It often occurs in their 50s-60s, though it is prone to happen in the teenage years, and it affects about 30 million women (approximately 20%) in the United States alone. There are numerous treatment methods for men and women with thinning or balding scalps to restore the appearance or creation of new hair. Two types of women’s and men’s hair replacement solutions are Hair Loss Medications and Hair Transplantation.

Benefits of Hair Replacement

The best Hair replacement services near you is a grouping of medical, non-surgical, or surgical options for men and women that want to restore the appearance of hair growth. Candidates for hair restoration are those that lost their hair by androgenic alopecia, scarring alopecia, or permanent hair loss. In 2008, more than 98,000 hair transplant procedures were performed-about, 40% of worldwide figures. The days of permanent baldness are over, thanks to hair replacement technology breakthroughs. Hair transplantation and hair loss medications are two ways to reinstate hair growth.

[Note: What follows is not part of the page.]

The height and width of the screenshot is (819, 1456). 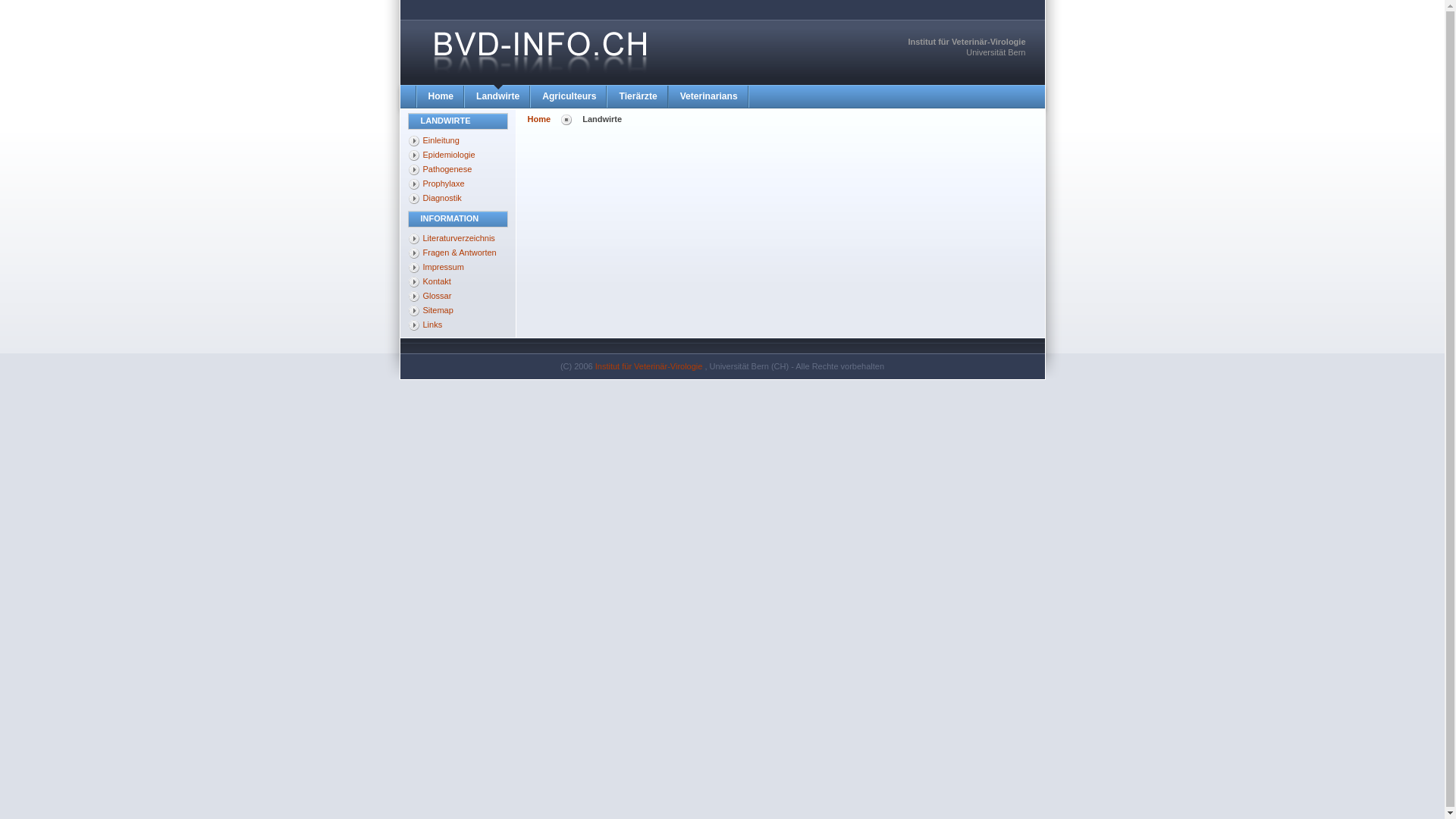 I want to click on 'Sitemap', so click(x=457, y=309).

Medications like Propecia, Rogaine and red light therapy for hair loss (LLLT hair treatment) have been shown to spark hair growth in men and women within weeks. Hair transplantation methods like Follicular Unit Transplant (FUT) and Follicular Unit Extraction (FUE) take follicular units from growing regions (in strips or plugs) and implant them into balding areas of the scalp. Advancements in hair restoration have led to more natural-looking hair, improved hair growth, and minimal discomfort at a more affordable price. Benefits of hair replacement include a restoration of the density and distribution of hair growth, a more natural, youthful appearance, loss of anxiety, and increased self-esteem.

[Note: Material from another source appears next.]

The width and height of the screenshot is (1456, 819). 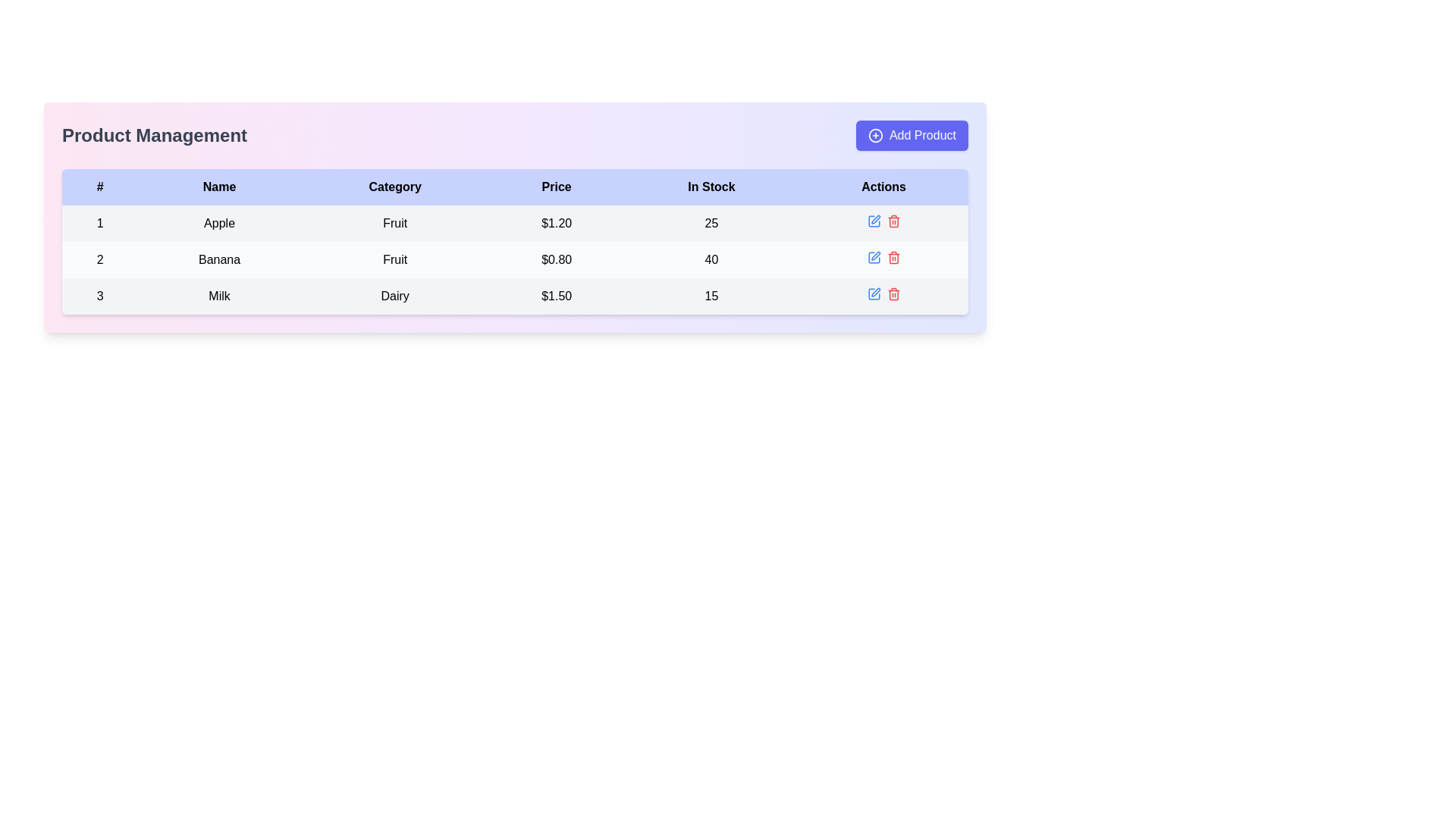 What do you see at coordinates (556, 223) in the screenshot?
I see `displayed price from the text label showing '$1.20' in black font within the 'Price' column of the first row for the product 'Apple'` at bounding box center [556, 223].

Whether you are suffering from minor hair loss or full-on baldness, many treatments are available. The days of peculiar-looking hair plugs are over. Instead, consult your physician about the best form of hair loss replacement for you, and you can regain your confidence, youthful appearance, and positive self-image.

What Our Guide Can Do For You

This article will explain what you need to know about surgical and non-surgical hair replacement, hair systems, and hair restoration treatment. If you are interested in the procedure and want to learn more about it, our guide will provide a summary of hair replacement – what is a hair replacement and how does hair replacement work; hair loss replacement for men; hair loss replacement for women; medical causes for hair loss; alopecia; hair replacement solutions; hair replacement cost: costs, fees, financing and insurance; hair replacement surgery; what to do after hair replacement; and before and after pictures of people that have undergone hair replacement surgery to give you a clearer idea how the procedures have been improved over the years-thanks to hair replacement technology.

Suppose you are interested in one of the many hair replacement procedures but are still determining which qualified specialist to contact. In that case, we have a professional surgeon locator to help you find one near you.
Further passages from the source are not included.